Let's say a trader puts $7,500 of capital in their AMP account, and they want to trade 3 lots of crude each day with a maximum allowable draw of $4,500 (the "blow up" of the account, meaning they would not go below the 3k required to trade on the last day, they would close the account). Here, 3k is allocated to the margin, and $4.5k is allocated to the maximum draw. If you risked $3k on your first day, then you are allowing for roughly 67% of your maximum allowable draw ON DAY ONE, which is a tremendous amount of equity to risk per account value.

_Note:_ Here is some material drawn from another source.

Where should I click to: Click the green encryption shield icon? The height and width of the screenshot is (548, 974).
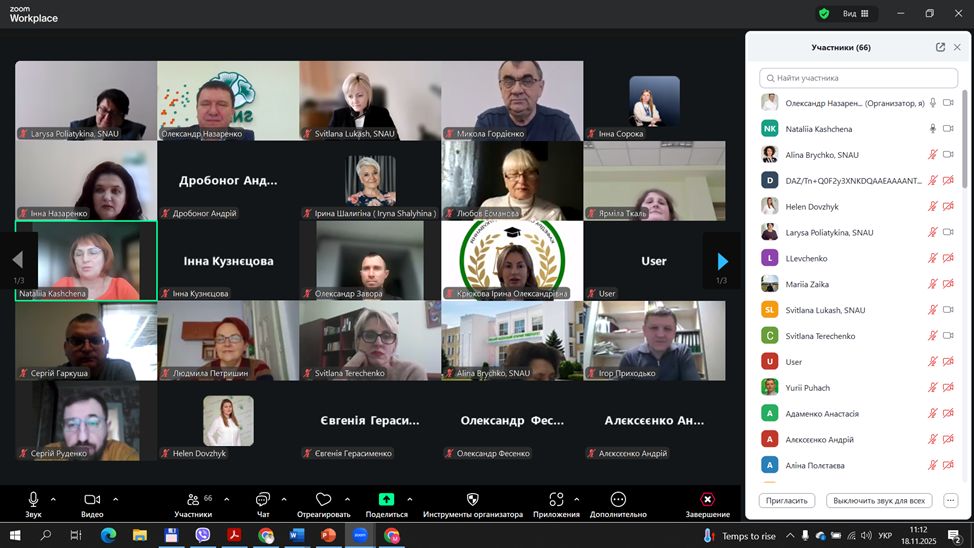tap(824, 14)
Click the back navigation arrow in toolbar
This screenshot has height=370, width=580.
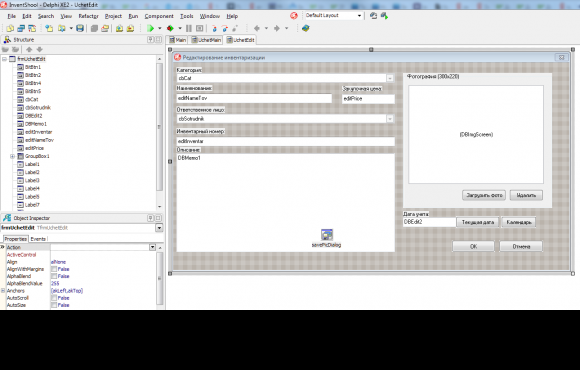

You would never do this on a live retail account (unless you're ready to blow it up fast), but you CAN do this on the TST live account, because they are using the $150k number
to define the percentage of risk. If you plan on trading every day of the week, then the added safeguard is the weekly loss limit, which if divided by 5, is actually net $600 loss per day. If you don't plan on trading each day of the week, then yes, $3,000 is the allotted amount you can lose in ONE day.
But here's the catch: you are going to try and maximize the account equity value once you are aware that you only have TEN DAYS to do it, so you MUST take the risk of adding cars as you build up the equity, otherwise you will end up with a piker sized account.
So if you're wondering why traders "blow up" their live accounts, see above.